[Passage]
Friday, 15 July 2011

Only Human

Yesterday guidelines were published for doctors and medical students using social media sites such as Facebook and twitter.

Obviously this matters to me as a blogger and a Twitter addict.

At first I thought it was common sense. Don't "friend" patients on Facebook and don't breech patient confidentiality. This is just an extension of normal day to day life. I wouldn't go down to the pub with a patient for a glass of wine and I certainly wouldn't start talking about Mrs Blogg's incontinence while having a coffee with my friends.

While blogging I've always managed to maintain confidentiality. This is because I mostly talk about myself. This is after all MY blog. I've never been one for writing patient life stories out. Even when I do talk about patients I never discuss a specific patient, but make up a patient to illustrate points I want to discuss about a variety of different people. Because of this I've always been pretty confident that I'm an ethical medical blogger... in fact I wouldn't even class myself as a medical blogger really. Just a blogger who happens to be a doctor.
[/Passage]
[Provided data]
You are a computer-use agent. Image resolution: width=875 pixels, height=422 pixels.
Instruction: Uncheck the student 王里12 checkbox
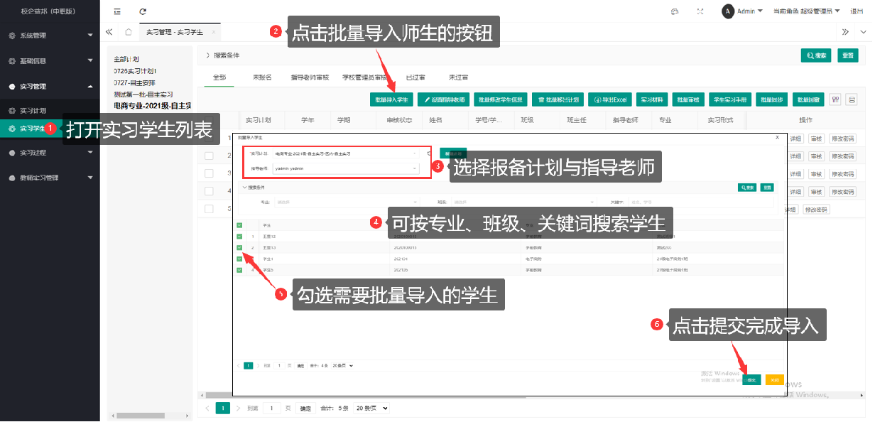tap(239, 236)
[/Provided data]
Continue the blog post on social media guidelines for doctors, starting after its last sentence. The material is separate from the blog post on social media guidelines for doctors.

The new guidance has me both worried and annoyed. 

Those of you who follow me on Twitter will know how I have previously felt about "the Twitter police", people who try to reign in everything that's said. I think it stifles creativity and freedom of speech.

The guidance suggests that doctors and med students should not be bringing the profession into disrepute on social media sites. This includes evidence of inebriation as an example. Last time I checked it was legal to have a few drinks and get tipsy. Does this mean when I blog or tweet about having one too many cosmopolitans, or having a stonking hangover I'm a bad doctor? 

Guess what everyone. Doctors are human.

Some drink, some smoke. Deal with it. In fact we even burp, fart and poop. Yes it's true. (In fact if truth be known I can't really burp properly, but I wish I could.)

I think it would do a lot for people writing the guidance to think about the fact that doctors are not some God-like beings. I'm pretty sure most members of the general public would be fine with knowing I have a drink or 4 on weekends when it won't affect my work. Very few would be bothered by the fact I swear when talking to my friends. Nearly all people would understand that I too get frustrated at work and with my colleagues.

In fact who would even believe that doctors weren't all grumpy, alcoholic, miserable gits who do nothing but swear. That's how they're mostly portrayed on TV.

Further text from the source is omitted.